* EXERCISE MATERIAL
----------
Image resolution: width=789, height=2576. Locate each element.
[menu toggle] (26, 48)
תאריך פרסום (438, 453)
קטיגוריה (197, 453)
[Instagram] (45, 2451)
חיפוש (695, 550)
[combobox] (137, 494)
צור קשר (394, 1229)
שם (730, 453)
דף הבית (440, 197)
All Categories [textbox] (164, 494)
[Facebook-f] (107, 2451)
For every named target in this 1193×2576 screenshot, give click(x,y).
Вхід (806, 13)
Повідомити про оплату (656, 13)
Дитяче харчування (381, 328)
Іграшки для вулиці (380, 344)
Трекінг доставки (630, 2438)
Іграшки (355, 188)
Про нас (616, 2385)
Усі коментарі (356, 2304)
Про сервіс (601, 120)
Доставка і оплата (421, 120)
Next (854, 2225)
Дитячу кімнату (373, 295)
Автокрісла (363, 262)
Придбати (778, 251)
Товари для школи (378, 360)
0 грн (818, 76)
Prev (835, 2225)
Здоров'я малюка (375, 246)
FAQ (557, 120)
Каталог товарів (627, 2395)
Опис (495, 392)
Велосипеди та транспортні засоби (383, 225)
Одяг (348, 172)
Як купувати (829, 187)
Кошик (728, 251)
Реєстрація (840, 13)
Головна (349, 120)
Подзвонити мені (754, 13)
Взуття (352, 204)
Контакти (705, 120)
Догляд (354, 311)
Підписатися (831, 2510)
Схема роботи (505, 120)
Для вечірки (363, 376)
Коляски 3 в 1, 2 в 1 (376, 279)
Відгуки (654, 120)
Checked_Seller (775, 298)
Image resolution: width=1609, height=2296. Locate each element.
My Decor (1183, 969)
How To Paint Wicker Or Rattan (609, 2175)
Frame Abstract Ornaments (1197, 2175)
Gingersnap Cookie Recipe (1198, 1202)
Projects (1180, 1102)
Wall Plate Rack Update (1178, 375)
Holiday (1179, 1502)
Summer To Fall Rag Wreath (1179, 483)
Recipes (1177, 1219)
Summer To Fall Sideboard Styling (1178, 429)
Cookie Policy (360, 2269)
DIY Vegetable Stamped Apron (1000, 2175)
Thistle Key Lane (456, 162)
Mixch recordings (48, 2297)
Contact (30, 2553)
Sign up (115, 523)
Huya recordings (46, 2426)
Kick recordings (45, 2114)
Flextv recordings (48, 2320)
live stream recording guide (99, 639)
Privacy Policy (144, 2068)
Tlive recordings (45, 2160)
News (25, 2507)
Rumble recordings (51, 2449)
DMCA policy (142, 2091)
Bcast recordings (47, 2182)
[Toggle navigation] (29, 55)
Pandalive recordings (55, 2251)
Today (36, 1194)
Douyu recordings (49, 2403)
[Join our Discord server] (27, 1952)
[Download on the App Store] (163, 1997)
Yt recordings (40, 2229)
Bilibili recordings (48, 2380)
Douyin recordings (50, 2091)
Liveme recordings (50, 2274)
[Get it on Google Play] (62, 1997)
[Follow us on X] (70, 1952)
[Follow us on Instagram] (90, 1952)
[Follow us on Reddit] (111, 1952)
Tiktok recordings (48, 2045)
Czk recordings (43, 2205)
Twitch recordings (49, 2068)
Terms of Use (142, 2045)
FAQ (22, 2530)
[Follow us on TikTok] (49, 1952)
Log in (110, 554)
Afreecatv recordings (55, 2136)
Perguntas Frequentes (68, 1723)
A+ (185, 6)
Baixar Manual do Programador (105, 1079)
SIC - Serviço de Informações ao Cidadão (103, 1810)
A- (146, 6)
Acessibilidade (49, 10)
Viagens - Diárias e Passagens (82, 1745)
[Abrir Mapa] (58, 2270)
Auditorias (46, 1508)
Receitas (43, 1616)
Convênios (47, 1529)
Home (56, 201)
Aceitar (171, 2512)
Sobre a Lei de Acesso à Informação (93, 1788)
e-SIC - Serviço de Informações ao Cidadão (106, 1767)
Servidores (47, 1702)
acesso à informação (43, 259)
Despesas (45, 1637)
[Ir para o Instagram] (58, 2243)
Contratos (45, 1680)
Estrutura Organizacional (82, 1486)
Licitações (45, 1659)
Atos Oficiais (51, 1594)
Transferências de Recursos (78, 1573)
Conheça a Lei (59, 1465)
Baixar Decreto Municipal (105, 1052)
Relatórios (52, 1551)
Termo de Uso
----------
Your task is to reproduce the entire listing exactly as it appears.

* RESPONSE
Image resolution: width=789, height=2576. Locate each element.
[menu toggle] (26, 48)
תאריך פרסום (438, 453)
קטיגוריה (197, 453)
[Instagram] (45, 2451)
חיפוש (695, 550)
[combobox] (137, 494)
צור קשר (394, 1229)
שם (730, 453)
דף הבית (440, 197)
All Categories [textbox] (164, 494)
[Facebook-f] (107, 2451)
For every named target in this 1193×2576 screenshot, give click(x,y).
Вхід (806, 13)
Повідомити про оплату (656, 13)
Дитяче харчування (381, 328)
Іграшки для вулиці (380, 344)
Трекінг доставки (630, 2438)
Іграшки (355, 188)
Про нас (616, 2385)
Усі коментарі (356, 2304)
Про сервіс (601, 120)
Доставка і оплата (421, 120)
Next (854, 2225)
Дитячу кімнату (373, 295)
Автокрісла (363, 262)
Придбати (778, 251)
Товари для школи (378, 360)
0 грн (818, 76)
Prev (835, 2225)
Здоров'я малюка (375, 246)
FAQ (557, 120)
Каталог товарів (627, 2395)
Опис (495, 392)
Велосипеди та транспортні засоби (383, 225)
Одяг (348, 172)
Як купувати (829, 187)
Кошик (728, 251)
Реєстрація (840, 13)
Головна (349, 120)
Подзвонити мені (754, 13)
Взуття (352, 204)
Контакти (705, 120)
Догляд (354, 311)
Підписатися (831, 2510)
Схема роботи (505, 120)
Для вечірки (363, 376)
Коляски 3 в 1, 2 в 1 (376, 279)
Відгуки (654, 120)
Checked_Seller (775, 298)
Image resolution: width=1609, height=2296. Locate each element.
My Decor (1183, 969)
How To Paint Wicker Or Rattan (609, 2175)
Frame Abstract Ornaments (1197, 2175)
Gingersnap Cookie Recipe (1198, 1202)
Projects (1180, 1102)
Wall Plate Rack Update (1178, 375)
Holiday (1179, 1502)
Summer To Fall Rag Wreath (1179, 483)
Recipes (1177, 1219)
Summer To Fall Sideboard Styling (1178, 429)
Cookie Policy (360, 2269)
DIY Vegetable Stamped Apron (1000, 2175)
Thistle Key Lane (456, 162)
Mixch recordings (48, 2297)
Contact (30, 2553)
Sign up (115, 523)
Huya recordings (46, 2426)
Kick recordings (45, 2114)
Flextv recordings (48, 2320)
live stream recording guide (99, 639)
Privacy Policy (144, 2068)
Tlive recordings (45, 2160)
News (25, 2507)
Rumble recordings (51, 2449)
DMCA policy (142, 2091)
Bcast recordings (47, 2182)
[Toggle navigation] (29, 55)
Pandalive recordings (55, 2251)
Today (36, 1194)
Douyu recordings (49, 2403)
[Join our Discord server] (27, 1952)
[Download on the App Store] (163, 1997)
Yt recordings (40, 2229)
Bilibili recordings (48, 2380)
Douyin recordings (50, 2091)
Liveme recordings (50, 2274)
[Get it on Google Play] (62, 1997)
[Follow us on X] (70, 1952)
[Follow us on Instagram] (90, 1952)
[Follow us on Reddit] (111, 1952)
Tiktok recordings (48, 2045)
Czk recordings (43, 2205)
Twitch recordings (49, 2068)
Terms of Use (142, 2045)
FAQ (22, 2530)
[Follow us on TikTok] (49, 1952)
Log in (110, 554)
Afreecatv recordings (55, 2136)
Perguntas Frequentes (68, 1723)
A+ (185, 6)
Baixar Manual do Programador (105, 1079)
SIC - Serviço de Informações ao Cidadão (103, 1810)
A- (146, 6)
Acessibilidade (49, 10)
Viagens - Diárias e Passagens (82, 1745)
[Abrir Mapa] (58, 2270)
Auditorias (46, 1508)
Receitas (43, 1616)
Convênios (47, 1529)
Home (56, 201)
Aceitar (171, 2512)
Sobre a Lei de Acesso à Informação (93, 1788)
e-SIC - Serviço de Informações ao Cidadão (106, 1767)
Servidores (47, 1702)
acesso à informação (43, 259)
Despesas (45, 1637)
[Ir para o Instagram] (58, 2243)
Contratos (45, 1680)
Estrutura Organizacional (82, 1486)
Licitações (45, 1659)
Atos Oficiais (51, 1594)
Transferências de Recursos (78, 1573)
Conheça a Lei (59, 1465)
Baixar Decreto Municipal (105, 1052)
Relatórios (52, 1551)
Termo de Uso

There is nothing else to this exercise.